▶ **Records supplied**:
○ ○ ○ ○

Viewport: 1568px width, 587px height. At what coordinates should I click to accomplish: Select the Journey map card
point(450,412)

○ ○ ○ ○

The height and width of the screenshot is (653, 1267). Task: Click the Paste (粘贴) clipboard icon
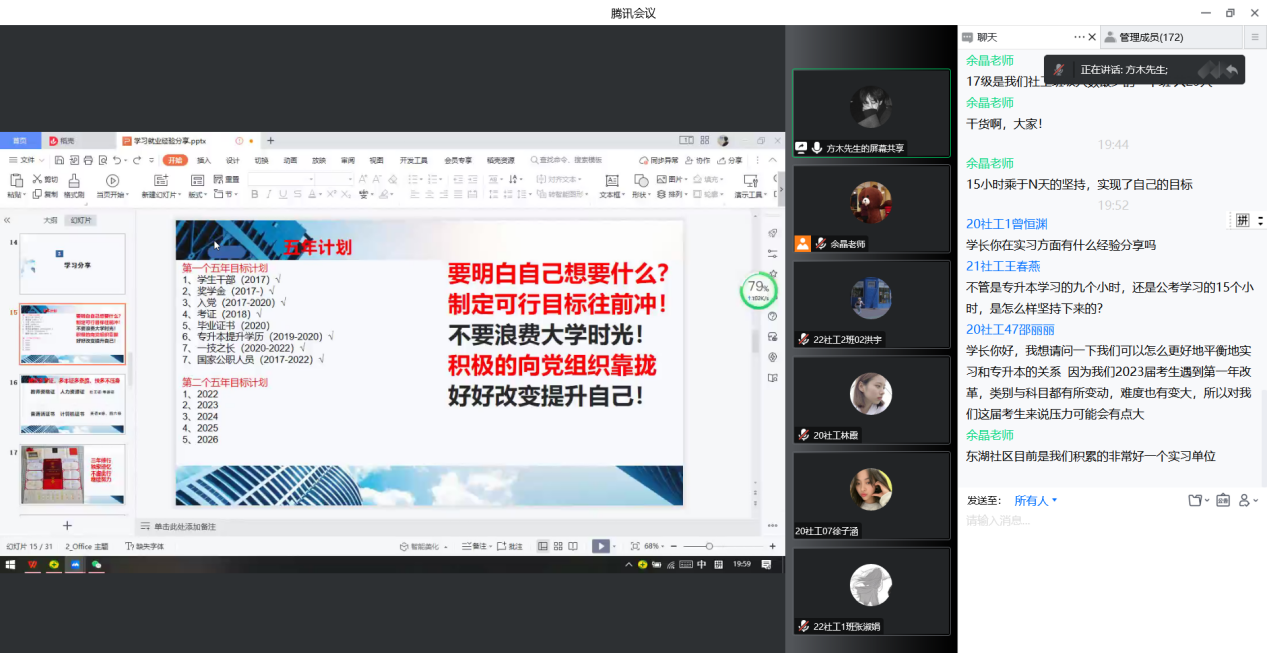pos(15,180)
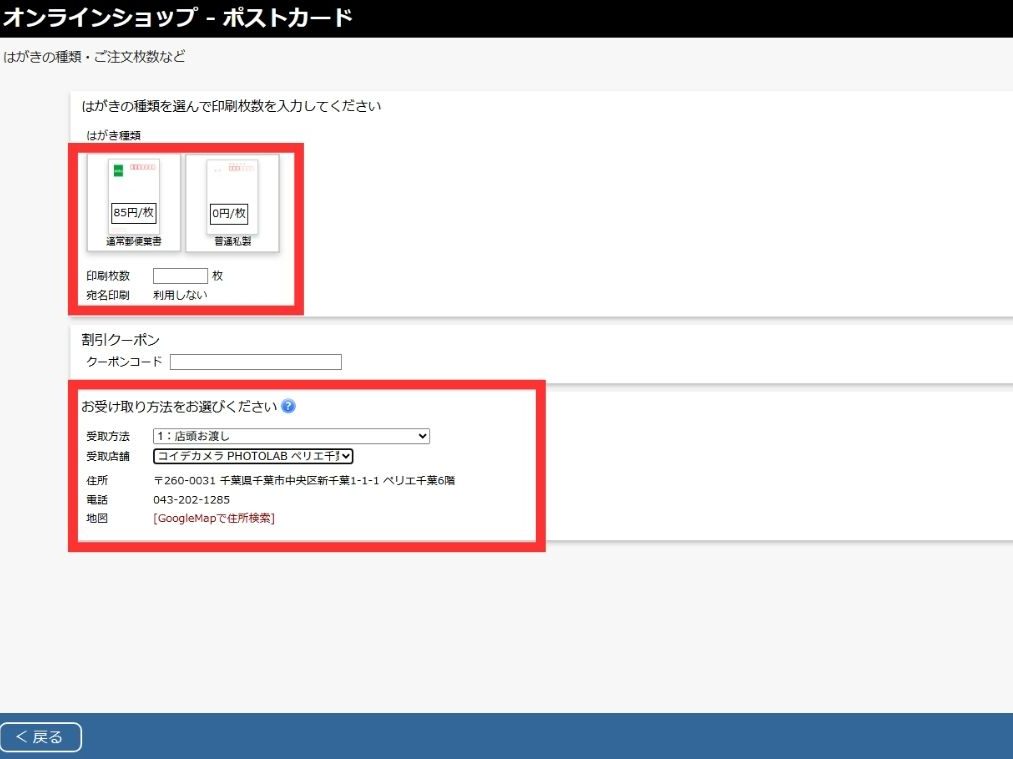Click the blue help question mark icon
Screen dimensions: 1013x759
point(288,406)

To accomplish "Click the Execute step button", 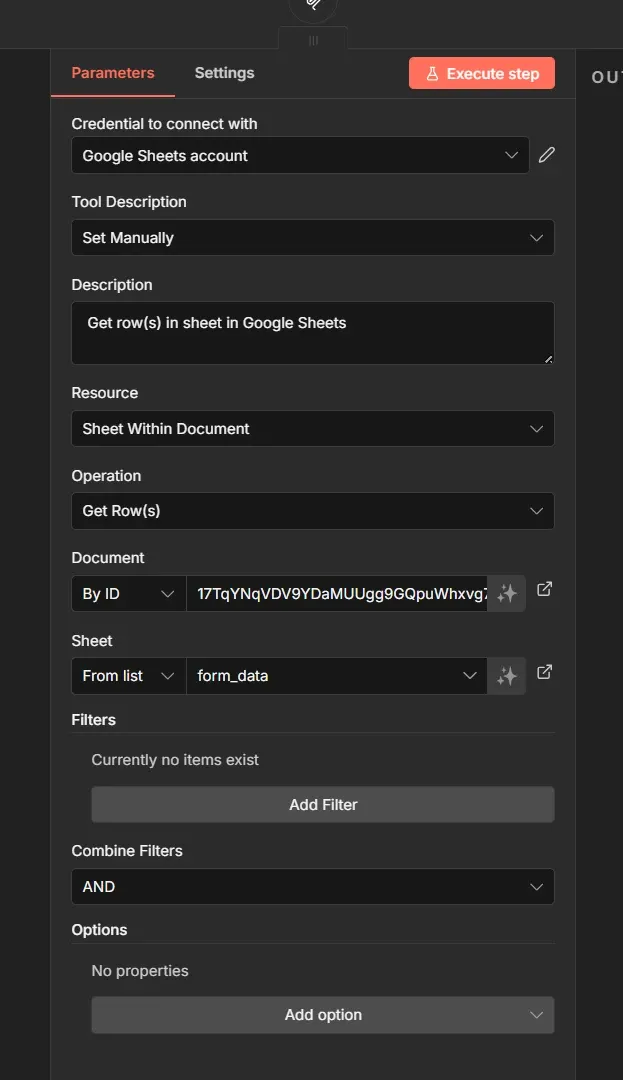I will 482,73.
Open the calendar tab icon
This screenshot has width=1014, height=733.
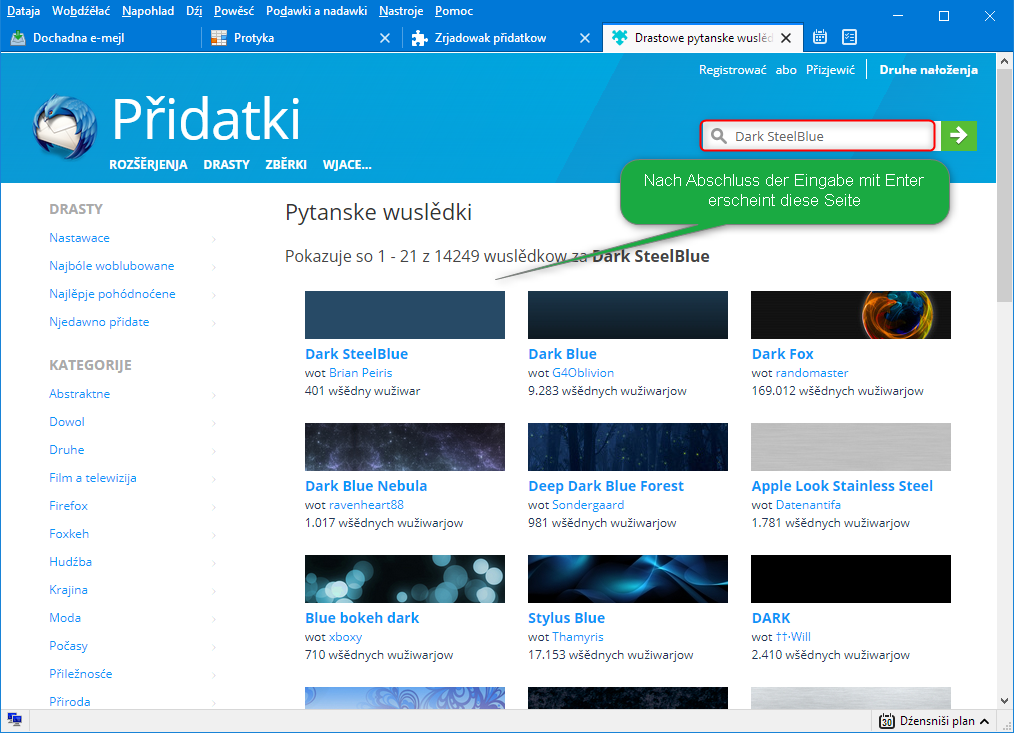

○ ○ ○ ○

▶ **Exercise requirements**: Above is a listing; print exactly its lines from the one with "Open the calendar tab icon" through the one with "This screenshot has width=1014, height=733.", and no other lines.

▶ **Final answer**:
Open the calendar tab icon
This screenshot has width=1014, height=733.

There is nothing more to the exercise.